REQUIREMENT → "1920x1080 pixels." appears in one line of the records below. Output that line and each one after it, exactly, through the last line.

═════ SUPPLIED DATA ═════

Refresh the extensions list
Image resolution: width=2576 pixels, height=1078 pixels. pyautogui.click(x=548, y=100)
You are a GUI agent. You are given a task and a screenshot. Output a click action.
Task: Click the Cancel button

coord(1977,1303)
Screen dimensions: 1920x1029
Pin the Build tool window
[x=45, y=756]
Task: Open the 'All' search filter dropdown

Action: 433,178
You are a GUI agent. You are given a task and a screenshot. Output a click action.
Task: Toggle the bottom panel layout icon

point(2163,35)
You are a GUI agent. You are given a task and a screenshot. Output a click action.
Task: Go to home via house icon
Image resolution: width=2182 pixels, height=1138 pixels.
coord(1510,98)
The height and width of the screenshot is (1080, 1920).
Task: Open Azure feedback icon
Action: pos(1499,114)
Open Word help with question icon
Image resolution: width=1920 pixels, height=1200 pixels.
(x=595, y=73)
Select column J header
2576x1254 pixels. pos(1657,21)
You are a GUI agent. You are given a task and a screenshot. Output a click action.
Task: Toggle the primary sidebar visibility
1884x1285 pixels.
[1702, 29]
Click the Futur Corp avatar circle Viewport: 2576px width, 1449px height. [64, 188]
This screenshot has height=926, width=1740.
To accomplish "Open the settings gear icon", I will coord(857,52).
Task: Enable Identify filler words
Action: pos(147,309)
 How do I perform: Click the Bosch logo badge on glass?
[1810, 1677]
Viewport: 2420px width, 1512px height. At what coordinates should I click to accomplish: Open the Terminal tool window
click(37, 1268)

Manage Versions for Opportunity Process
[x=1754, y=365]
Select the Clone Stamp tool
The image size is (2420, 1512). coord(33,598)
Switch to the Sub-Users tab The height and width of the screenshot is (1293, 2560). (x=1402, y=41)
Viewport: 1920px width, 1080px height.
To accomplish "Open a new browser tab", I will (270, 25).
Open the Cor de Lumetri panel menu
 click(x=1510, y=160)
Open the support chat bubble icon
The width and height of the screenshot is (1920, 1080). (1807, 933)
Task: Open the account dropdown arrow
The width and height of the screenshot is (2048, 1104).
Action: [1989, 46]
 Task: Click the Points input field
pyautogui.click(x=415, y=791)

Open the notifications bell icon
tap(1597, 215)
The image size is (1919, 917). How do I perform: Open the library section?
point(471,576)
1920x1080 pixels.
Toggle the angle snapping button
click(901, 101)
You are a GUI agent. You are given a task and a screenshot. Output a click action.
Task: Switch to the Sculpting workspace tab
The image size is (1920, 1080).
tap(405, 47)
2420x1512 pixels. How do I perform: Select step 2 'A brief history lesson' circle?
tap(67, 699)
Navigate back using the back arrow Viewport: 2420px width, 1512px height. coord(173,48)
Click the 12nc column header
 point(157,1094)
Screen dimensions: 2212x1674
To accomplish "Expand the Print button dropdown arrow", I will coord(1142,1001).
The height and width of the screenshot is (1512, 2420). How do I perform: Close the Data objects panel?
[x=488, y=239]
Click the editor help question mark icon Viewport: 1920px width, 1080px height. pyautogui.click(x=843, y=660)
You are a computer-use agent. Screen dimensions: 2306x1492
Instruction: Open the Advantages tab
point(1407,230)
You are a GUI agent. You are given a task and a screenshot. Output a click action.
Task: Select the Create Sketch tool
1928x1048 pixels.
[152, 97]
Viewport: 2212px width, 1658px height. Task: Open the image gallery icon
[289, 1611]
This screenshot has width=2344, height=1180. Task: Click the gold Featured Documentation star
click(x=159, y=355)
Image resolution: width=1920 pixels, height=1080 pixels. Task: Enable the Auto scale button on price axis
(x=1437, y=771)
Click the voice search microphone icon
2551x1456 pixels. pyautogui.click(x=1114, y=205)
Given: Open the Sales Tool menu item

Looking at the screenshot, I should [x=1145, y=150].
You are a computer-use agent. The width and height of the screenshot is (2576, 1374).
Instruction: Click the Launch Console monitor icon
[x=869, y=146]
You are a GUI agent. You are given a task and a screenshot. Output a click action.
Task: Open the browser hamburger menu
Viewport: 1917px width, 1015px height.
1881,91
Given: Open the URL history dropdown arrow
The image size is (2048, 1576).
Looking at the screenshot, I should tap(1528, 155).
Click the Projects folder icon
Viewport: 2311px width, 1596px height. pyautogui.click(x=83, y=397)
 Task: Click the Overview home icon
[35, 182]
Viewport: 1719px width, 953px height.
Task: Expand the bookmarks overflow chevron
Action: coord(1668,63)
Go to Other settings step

═════

COMPLETED EXERCISE →
1920x1080 pixels.
Toggle the angle snapping button
click(901, 101)
You are a GUI agent. You are given a task and a screenshot. Output a click action.
Task: Switch to the Sculpting workspace tab
The image size is (1920, 1080).
tap(405, 47)
2420x1512 pixels. How do I perform: Select step 2 'A brief history lesson' circle?
tap(67, 699)
Navigate back using the back arrow Viewport: 2420px width, 1512px height. coord(173,48)
Click the 12nc column header
 point(157,1094)
Screen dimensions: 2212x1674
To accomplish "Expand the Print button dropdown arrow", I will coord(1142,1001).
The height and width of the screenshot is (1512, 2420). How do I perform: Close the Data objects panel?
[x=488, y=239]
Click the editor help question mark icon Viewport: 1920px width, 1080px height. pyautogui.click(x=843, y=660)
You are a computer-use agent. Screen dimensions: 2306x1492
Instruction: Open the Advantages tab
point(1407,230)
You are a GUI agent. You are given a task and a screenshot. Output a click action.
Task: Select the Create Sketch tool
1928x1048 pixels.
[152, 97]
Viewport: 2212px width, 1658px height. Task: Open the image gallery icon
[289, 1611]
This screenshot has width=2344, height=1180. Task: Click the gold Featured Documentation star
click(x=159, y=355)
Image resolution: width=1920 pixels, height=1080 pixels. Task: Enable the Auto scale button on price axis
(x=1437, y=771)
Click the voice search microphone icon
2551x1456 pixels. pyautogui.click(x=1114, y=205)
Given: Open the Sales Tool menu item

Looking at the screenshot, I should [x=1145, y=150].
You are a computer-use agent. The width and height of the screenshot is (2576, 1374).
Instruction: Click the Launch Console monitor icon
[x=869, y=146]
You are a GUI agent. You are given a task and a screenshot. Output a click action.
Task: Open the browser hamburger menu
Viewport: 1917px width, 1015px height.
1881,91
Given: Open the URL history dropdown arrow
The image size is (2048, 1576).
Looking at the screenshot, I should tap(1528, 155).
Click the Projects folder icon
Viewport: 2311px width, 1596px height. pyautogui.click(x=83, y=397)
 Task: Click the Overview home icon
[35, 182]
Viewport: 1719px width, 953px height.
Task: Expand the bookmarks overflow chevron
Action: coord(1668,63)
Go to Other settings step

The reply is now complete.